Saudi Arabia is an absolute monarchy that has no elected parliament and does not tolerate public displays of dissent.

"(Former) Judge Suliman Al-Reshoudi has recently been subjected to severe physical and psychological torture in his solitary confinement for the past three years," the Civil and Political Rights Association said in an emailed statement.

Reshoudi has been jailed without trial since 2007 after he and nine other activists were arrested for drafting a petition that demanded political reforms such as drafting a national constitution and establishing the right of freedom of assembly.

The group urged Abdullah to put an end to "degrading practices (which) tarnish the state's reputation (and) challenge your personal credibility."

A spokesman for the Prisons General Directorate (PGD) could not be reached for comment and another prisons official had no immediate comment. A spokesman for the Interior Ministry declined to comment.

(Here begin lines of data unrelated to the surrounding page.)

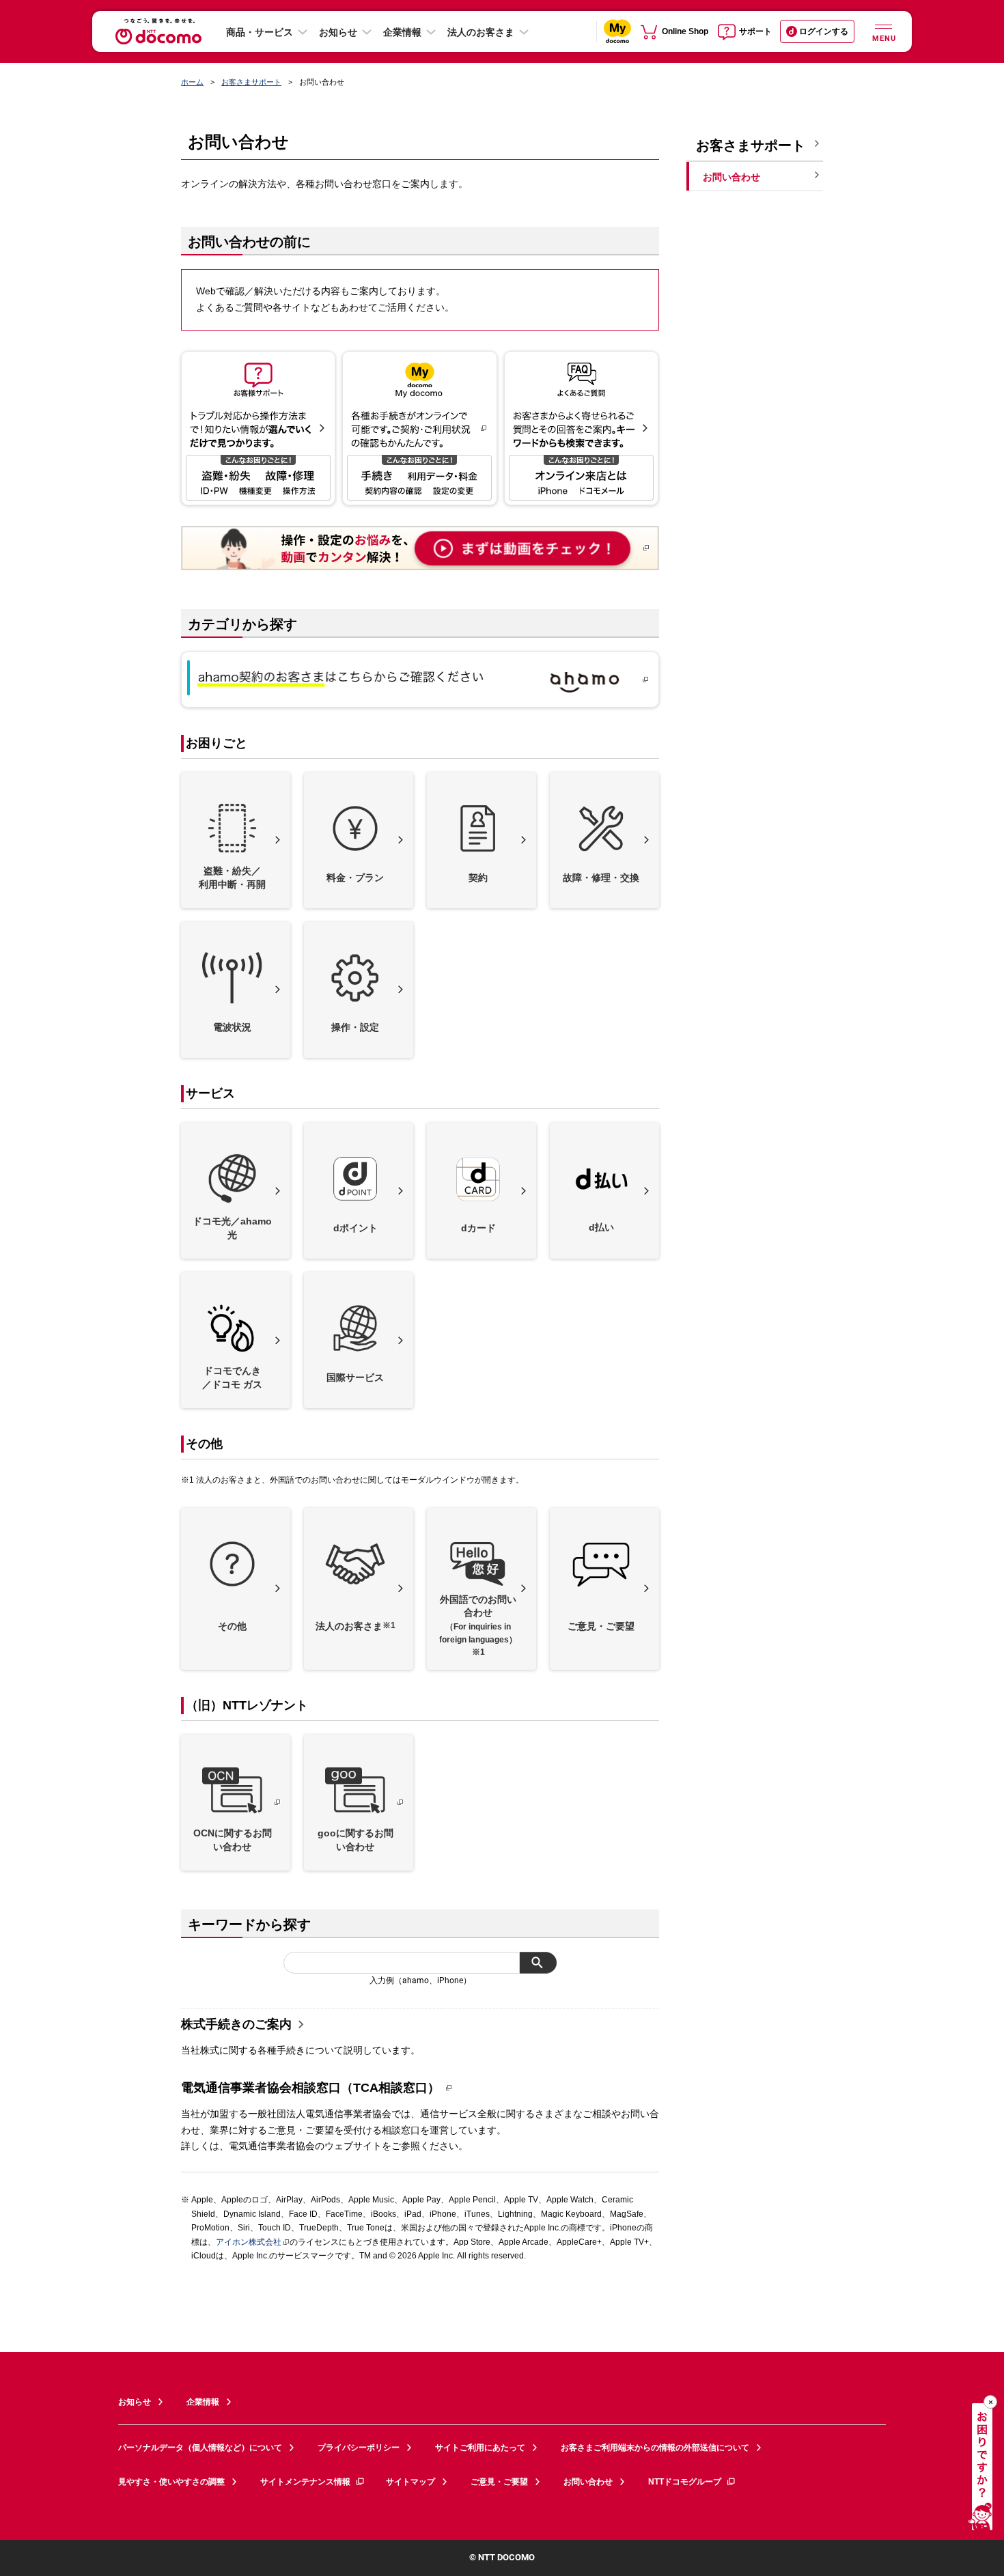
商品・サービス (259, 32)
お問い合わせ (588, 2482)
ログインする (823, 31)
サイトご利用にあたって (480, 2447)
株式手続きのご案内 (236, 2024)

"These torture stories have eclipsed Saudi Arabia's membership in the United Nations Human Right Council, and make its membership appear as an attempt to cover up these flagrant violations," the rights group said.

Another independent human rights group -- Human Rights First Society -- also criticized what it described as "ill treatment" of Reshoudi and urged King Abdullah to ensure his immediate release and that of other activists held without trial.

"It is extremely impossible to justify this ill treatment as a mean to acquire more false confessions," the Civil and Political Rights Association said.

It said Jeddah prison officers have been chaining Reshoudi's two feet to his bed frame and forced him into a sitting position during the day that does not allow him to relax or lay down.

"During the night the shackles are placed on his feet while sleeping on bed in order to deprive him of a good night sleep. The tight manacles around his aging feet have caused him major discomforts and severe bruises," it added.